Preface
Companies frequently face the challenge of screening the continuously increasing number of (Web) documents and assessing the contained information with respect to its relevance and novelty. For instance, technology scouts need to discover and monitor new technologies, while investors and stock brokers would like to be informed about recent acquisitions. The systems that have been developed so far for detecting novel information (semi-)automatically in text documents are often very inefficient. This is due to the fact that most approaches only consider the relevance, but not the novelty, of text documents. The few existing approaches for novel information detection do not use any semantically-structured representation of the already known and of the extracted information.
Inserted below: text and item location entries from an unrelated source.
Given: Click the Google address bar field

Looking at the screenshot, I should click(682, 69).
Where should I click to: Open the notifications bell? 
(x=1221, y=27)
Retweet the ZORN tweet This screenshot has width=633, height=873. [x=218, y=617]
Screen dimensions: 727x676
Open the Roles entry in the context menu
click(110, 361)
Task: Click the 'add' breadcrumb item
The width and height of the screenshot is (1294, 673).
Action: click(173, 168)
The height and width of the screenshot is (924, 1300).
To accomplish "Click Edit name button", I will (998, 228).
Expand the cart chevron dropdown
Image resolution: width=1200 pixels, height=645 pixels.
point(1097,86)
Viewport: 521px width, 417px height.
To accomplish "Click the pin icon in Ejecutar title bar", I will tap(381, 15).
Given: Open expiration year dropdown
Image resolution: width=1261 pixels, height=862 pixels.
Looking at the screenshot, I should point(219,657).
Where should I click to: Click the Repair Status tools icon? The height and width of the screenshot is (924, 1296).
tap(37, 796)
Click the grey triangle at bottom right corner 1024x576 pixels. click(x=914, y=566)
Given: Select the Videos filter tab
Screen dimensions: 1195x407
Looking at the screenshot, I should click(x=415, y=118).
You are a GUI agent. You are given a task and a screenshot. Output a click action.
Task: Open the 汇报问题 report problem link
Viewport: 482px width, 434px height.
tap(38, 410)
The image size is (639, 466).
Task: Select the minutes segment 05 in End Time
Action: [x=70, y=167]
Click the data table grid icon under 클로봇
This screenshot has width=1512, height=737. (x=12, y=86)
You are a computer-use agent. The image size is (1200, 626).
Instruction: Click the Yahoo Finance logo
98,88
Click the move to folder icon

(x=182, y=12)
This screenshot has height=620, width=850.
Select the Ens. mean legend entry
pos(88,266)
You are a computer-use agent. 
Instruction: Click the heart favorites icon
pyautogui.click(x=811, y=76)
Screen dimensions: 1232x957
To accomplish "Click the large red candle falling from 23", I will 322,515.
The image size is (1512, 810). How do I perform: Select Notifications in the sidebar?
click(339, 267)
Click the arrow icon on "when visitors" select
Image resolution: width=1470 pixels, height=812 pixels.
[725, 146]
In this thesis, new approaches for detecting and extracting novel, relevant information from unstructured text documents are presented that exploit the explicit modeling of the semantics of the given and extracted information. Using semantics has the benefit of resolving ambiguities in the language and specifying the exact information need regarding relevance and novelty. The explicit modeling is performed by using Semantic Web technologies such as the Resource Description Framework (RDF). In the presented work, we assume that all knowledge that is known to the system is available in the form of an RDF knowledge graph. Hence, novelty and relevance are considered with regard to a knowledge graph.
The contributions of this thesis can be summarized as follows:
1. We assess the suitability of existing large knowledge graphs for the task of detecting novel information in text documents.
2. We present an approach by which emerging entities are predicted and recommended, respectively, for a knowledge graph.
3. We present an approach for extracting novel, relevant, semantically-structured statements from text documents.
The contributions are presented, applied, and evaluated with the help of several scenarios. The developed approaches are suitable for the recommendation of emerging entities and novel statements, respectively, for the purpose of knowledge graph population as well as for use by users who are dependent on novel information (such as journalists and technology scouts).